Start of Supplied data

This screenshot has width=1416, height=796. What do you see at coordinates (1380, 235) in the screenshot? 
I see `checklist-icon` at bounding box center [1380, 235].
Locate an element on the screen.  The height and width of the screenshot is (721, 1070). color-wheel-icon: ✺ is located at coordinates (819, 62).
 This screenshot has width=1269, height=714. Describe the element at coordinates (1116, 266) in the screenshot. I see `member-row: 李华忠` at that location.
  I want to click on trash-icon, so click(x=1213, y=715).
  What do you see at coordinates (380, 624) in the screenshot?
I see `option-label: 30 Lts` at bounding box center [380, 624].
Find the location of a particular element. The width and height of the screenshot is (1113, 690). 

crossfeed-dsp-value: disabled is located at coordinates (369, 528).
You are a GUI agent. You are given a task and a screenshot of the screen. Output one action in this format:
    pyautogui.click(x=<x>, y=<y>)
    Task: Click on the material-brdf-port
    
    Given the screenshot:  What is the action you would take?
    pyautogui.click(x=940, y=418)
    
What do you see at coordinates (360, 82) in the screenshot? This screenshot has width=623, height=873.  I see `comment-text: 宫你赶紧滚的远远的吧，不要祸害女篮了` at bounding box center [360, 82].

End of Supplied data

Copy out all the material above word for word, keeping every line as it stands.

This screenshot has width=1416, height=796. What do you see at coordinates (1380, 235) in the screenshot? 
I see `checklist-icon` at bounding box center [1380, 235].
Locate an element on the screen.  The height and width of the screenshot is (721, 1070). color-wheel-icon: ✺ is located at coordinates (819, 62).
 This screenshot has width=1269, height=714. Describe the element at coordinates (1116, 266) in the screenshot. I see `member-row: 李华忠` at that location.
  I want to click on trash-icon, so click(x=1213, y=715).
  What do you see at coordinates (380, 624) in the screenshot?
I see `option-label: 30 Lts` at bounding box center [380, 624].
Find the location of a particular element. The width and height of the screenshot is (1113, 690). 

crossfeed-dsp-value: disabled is located at coordinates (369, 528).
You are a GUI agent. You are given a task and a screenshot of the screen. Output one action in this format:
    pyautogui.click(x=<x>, y=<y>)
    Task: Click on the material-brdf-port
    
    Given the screenshot:  What is the action you would take?
    pyautogui.click(x=940, y=418)
    
What do you see at coordinates (360, 82) in the screenshot? This screenshot has width=623, height=873.  I see `comment-text: 宫你赶紧滚的远远的吧，不要祸害女篮了` at bounding box center [360, 82].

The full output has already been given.